Este blog reúne el registro visual y escrito de la travesía fluvial que hicimos un grupo de personas – en su mayoría periodistas y biólogos – a principios del mes de noviembre de 2010, por las islas y costas del bajo Río Uruguay.

El recorrido siguió el tramo de 140 kilómetros del cauce del Río donde se encuentran las ciudades argentinas y uruguayas de Gualeguaychú, Fray Bentos, Nueva Berlín, Concepción del Uruguay, Paysandú y Colón.

Esta iniciativa tuvo como propósito difundir y dar a conocer la abundancia biológica de este corredor fluvial con su enorme variedad de especies vegetales y animales , así como la vida e historia de los isleños que habitan este tramo – que en la actualidad es de muy difícil acceso por vía terrestre, y por eso desconocido para la mayoría-.

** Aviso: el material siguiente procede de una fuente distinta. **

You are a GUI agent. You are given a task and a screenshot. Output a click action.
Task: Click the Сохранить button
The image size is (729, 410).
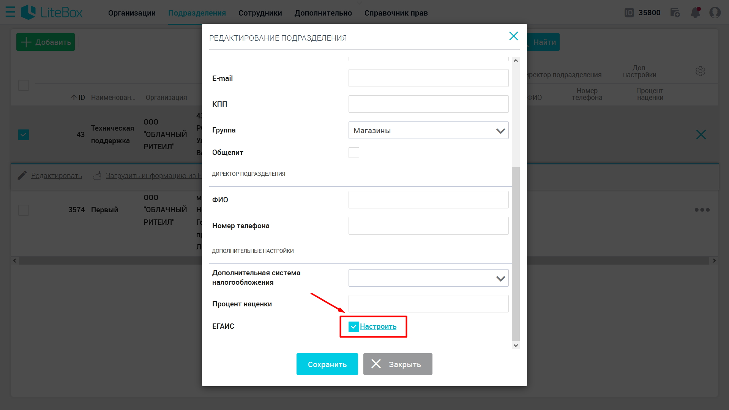[327, 364]
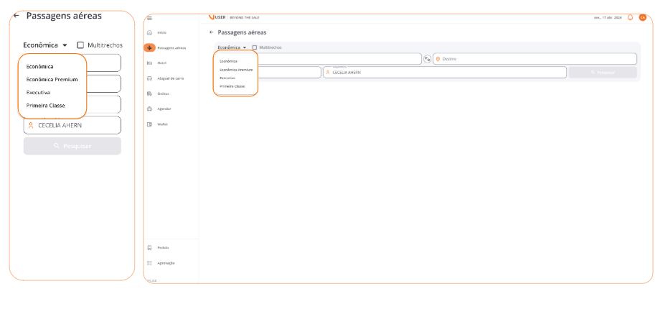The height and width of the screenshot is (317, 668).
Task: Enable Multitrechos checkbox in mobile view
Action: coord(80,45)
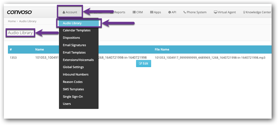
Task: Open Extensions/Voicemails menu item
Action: point(78,60)
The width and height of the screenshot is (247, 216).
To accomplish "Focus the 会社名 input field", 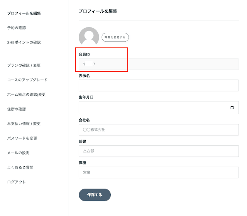I will coord(159,130).
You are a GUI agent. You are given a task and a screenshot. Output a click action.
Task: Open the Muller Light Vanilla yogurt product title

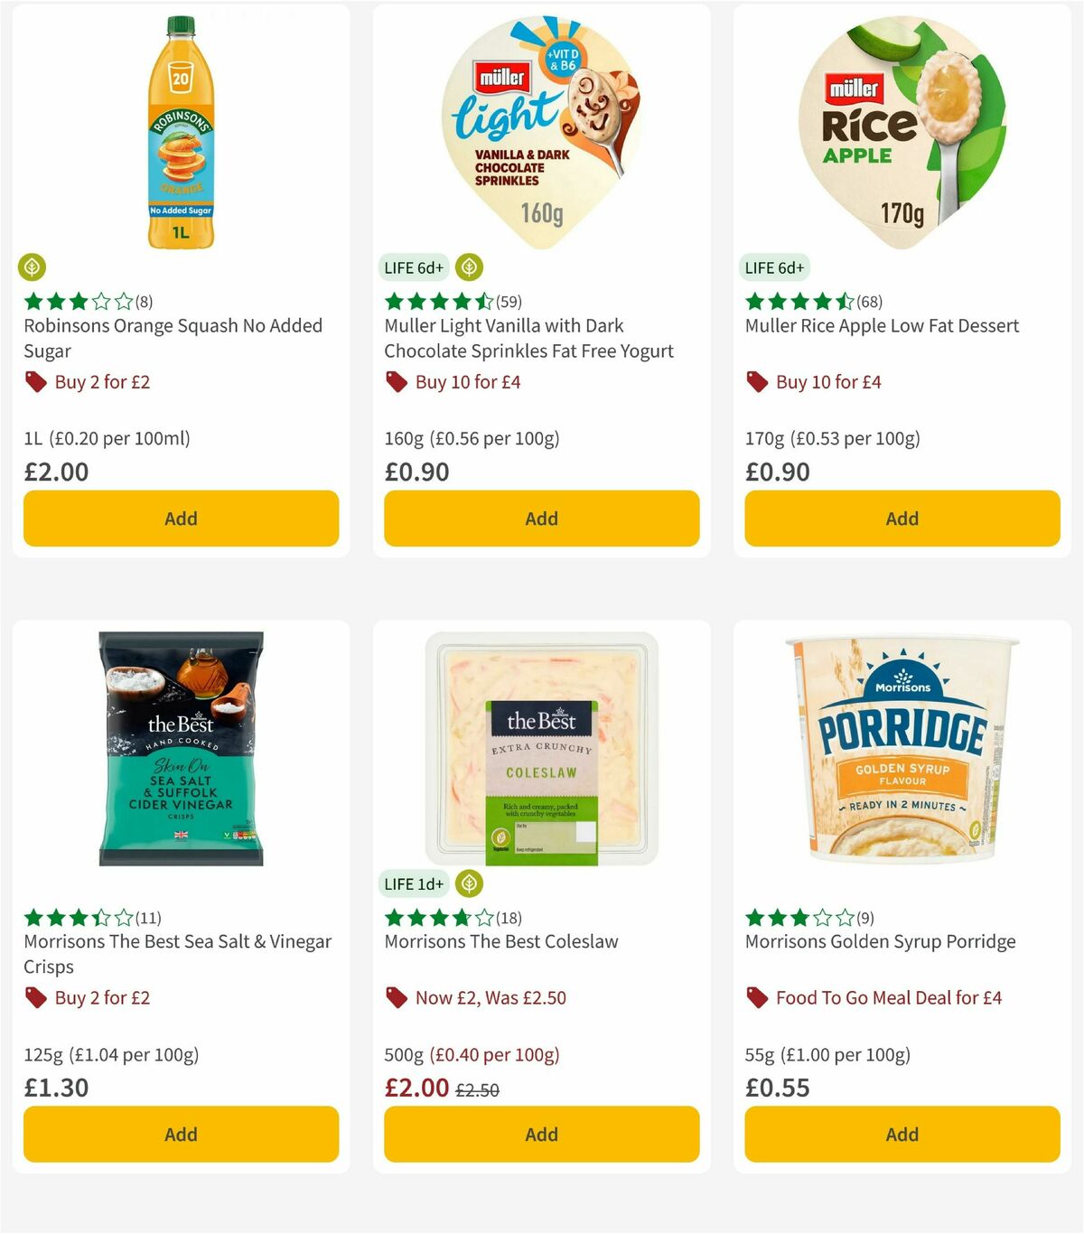click(528, 339)

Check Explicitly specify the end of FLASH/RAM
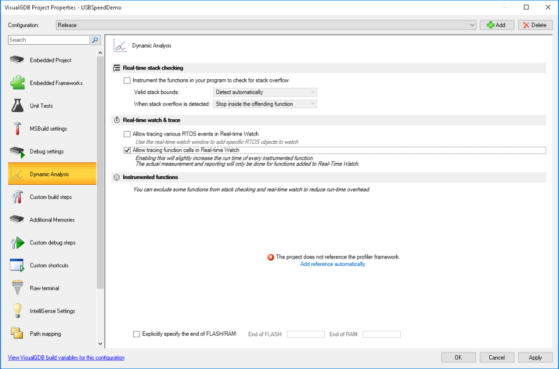[x=136, y=334]
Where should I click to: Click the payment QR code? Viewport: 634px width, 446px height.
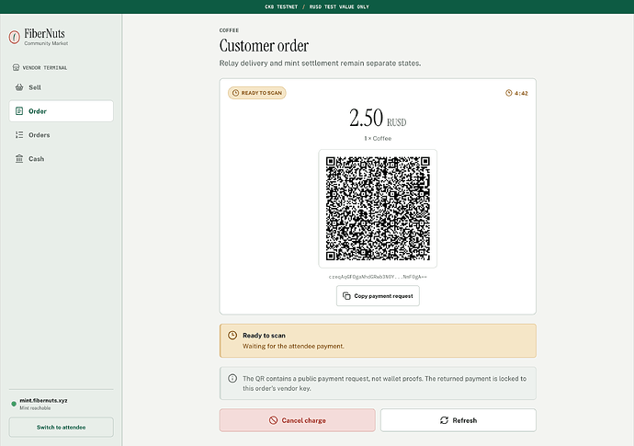pyautogui.click(x=378, y=209)
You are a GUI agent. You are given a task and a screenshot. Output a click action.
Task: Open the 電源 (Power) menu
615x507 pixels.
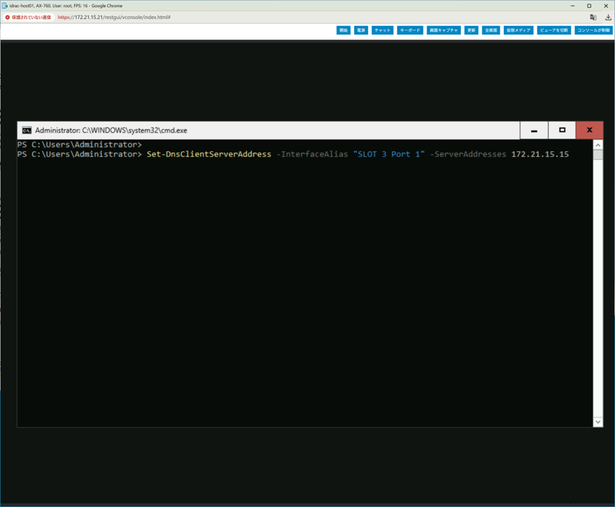click(x=361, y=30)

En esta expedición tuvimos como guías “baqueanos” y anfitriones a la familia Pujol. A Carlos y Elena y a dos de sus hijos: Fernanda y Luciano, quienes nacieron en la isla de Boca Chica, el lugar donde a principios del siglo XX, el abuelo de Carlos, eligió para echar sus raíces.

Esta travesía cumplió el sueño de muchos, entre los que me encuentro. Todos los que allí estábamos, la mayoría entrerrianos de la costa del Uruguay compartíamos un horizonte común de vivencias con el Río, pero para la mayoría, nuestro imaginario no llegaba más allá de la boca del Río Uruguay y del dolor común que representa Botnia.

Durante la mañana del 5 de noviembre, emprendimos el viaje  saliendo del puerto de Gualeguaychú hacia Puerto Boca, pasamos por “la draga” que se hundió en la histórica creciente del ´59, el balneario de Ñandubaysal, la ciudad de Fray Bentos y la amenaza foránea de la pastera finlandesa Botnia.

Hasta allí la mayoría conocía el paisaje. La oportunidad que esta expedición nos ofrecía, abría en nuestro imaginario un “más allá” de nuestro Río y, como en las expediciones de las diferentes épocas y culturas que se aventuraron a adentrarse en los territorios ignotos, aggiornamos este espíritu a los tiempos que corren y nos entregamos a explorar su profundidad abriendo nuestras miradas y corazones.

El Río nos abrió su profundidad, y lo que en ese tramo encontramos nos llenó de asombro: una RESERVA inconmensurable de AGUA DULCE con una variedad enorme de especies autóctonas, de VIDA.

La travesía que hicimos no tenía un manual de instrucciones, sólo una ruta a seguir.

El Río nos fue enseñando la forma de permanecer en él, de reverenciar su inmensidad y respetar la abundancia de su caudal de agua dulce. Nos desplegó sus colores, sus verdes, nos lavó y recibió lo que ofrecimos para purificarnos.

Nos enseñó a inclinarnos ante su poder de Vida y transformación. Y todos, cada uno con sus caminos, aprendimos a fluir en su corriente, y reconociéndonos en en un destino más grande y común,  nos rendimos y bajamos la cabeza, dejando que él nos acune y “sostenga” en su regazo, como los hijos que somos.